● **Excerpt provided**:
** begin **

Source code for numkit.fitting

# numkit --- data fitting
# Copyright (c) 2010 Oliver Beckstein <orbeckst@gmail.com>
# Released under the "Modified BSD Licence" (see COPYING).

import numpy
import logging
logger = logging.getLogger("numkit.fitting")




def Pearson_r(x,y):
    """Pearson's r (correlation coefficient).

       Pearson(x,y) --> correlation coefficient

    *x* and *y* are arrays of same length.

    Historical note -- Naive implementation of Pearson's r ::
      Ex = scipy.stats.mean(x)
      Ey = scipy.stats.mean(y)
      covxy = numpy.sum((x-Ex)*(y-Ey))
      r = covxy/math.sqrt(numpy.sum((x-Ex)**2)*numpy.sum((y-Ey)**2))
    """
    return numpy.corrcoef(x,y)[1,0]




def linfit(x,y,dy=None):
    """Fit a straight line y = a + bx to the data in *x* and *y*.

    Errors on y should be provided in dy in order to assess the
    goodness of the fit and derive errors on the parameters.

      linfit(x,y[,dy]) --> result_dict

    Fit y = a + bx to the data in x and y by analytically minimizing
    chi^2. dy holds the standard deviations of the individual y_i. If
    dy is not given, they are assumed to be constant (note that in
    this case Q is set to 1 and it is meaningless and chi2 is
    normalised to unit standard deviation on all points!).

    Returns the parameters a and b, their uncertainties sigma_a and
    sigma_b, and their correlation coefficient r_ab; it also returns
    the chi-squared statistic and the goodness-of-fit probability Q
    (that the fit would have chi^2 this large or larger; Q < 10^-2
    indicates that the model is bad --- Q is the probability that a
    value of chi-square as _poor_ as the calculated statistic chi2
    should occur by chance.)

** end **

● **Tasks to complete**:
1. In the numkit.fitting source code, what does a value of Q below 10^-2 indicate?
2. List every quantity that the numkit.fitting source code says the linfit function returns.
The data that comes next has no connection to the numkit.fitting source code.

● **Data lines**:
** begin **

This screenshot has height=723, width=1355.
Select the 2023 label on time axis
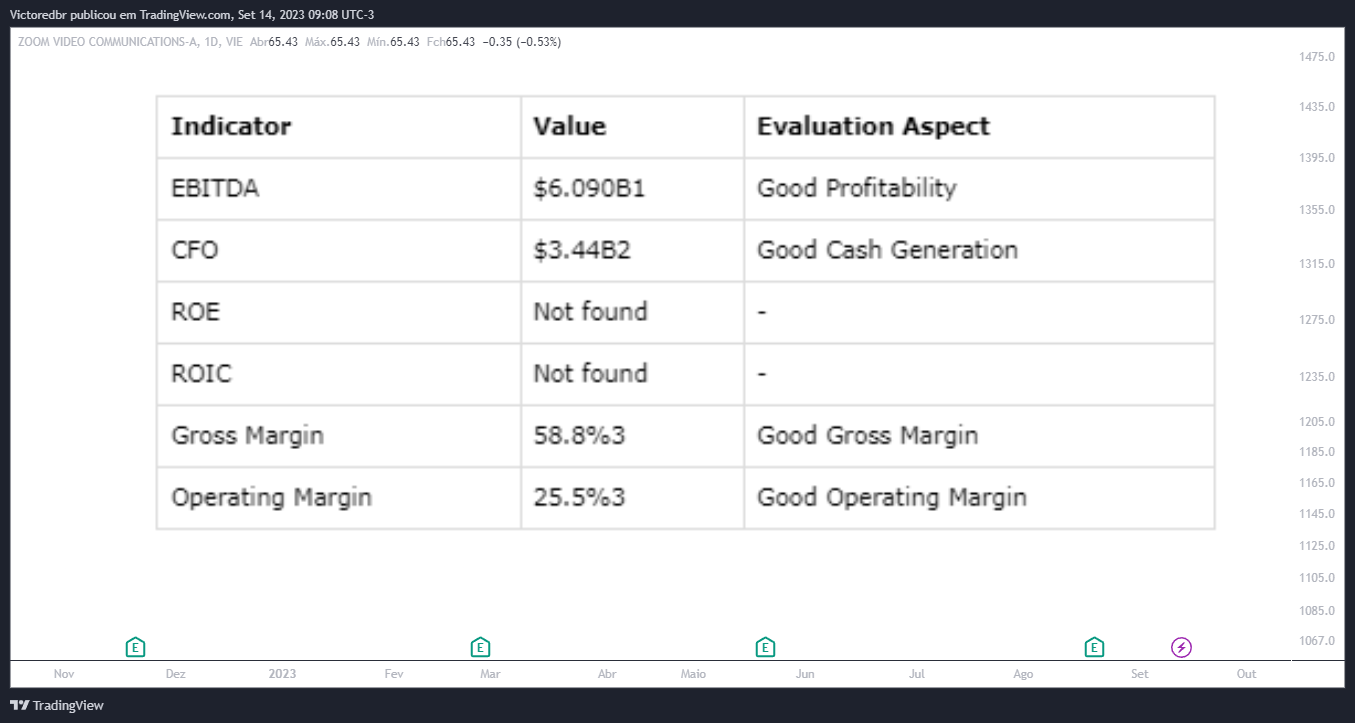pos(283,674)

** end **

● **Task-by-task answers**:
1. It indicates that the model is bad.

2.
- the parameter a
- the parameter b
- the uncertainty sigma_a
- the uncertainty sigma_b
- the correlation coefficient r_ab
- the chi-squared statistic
- the goodness-of-fit probability Q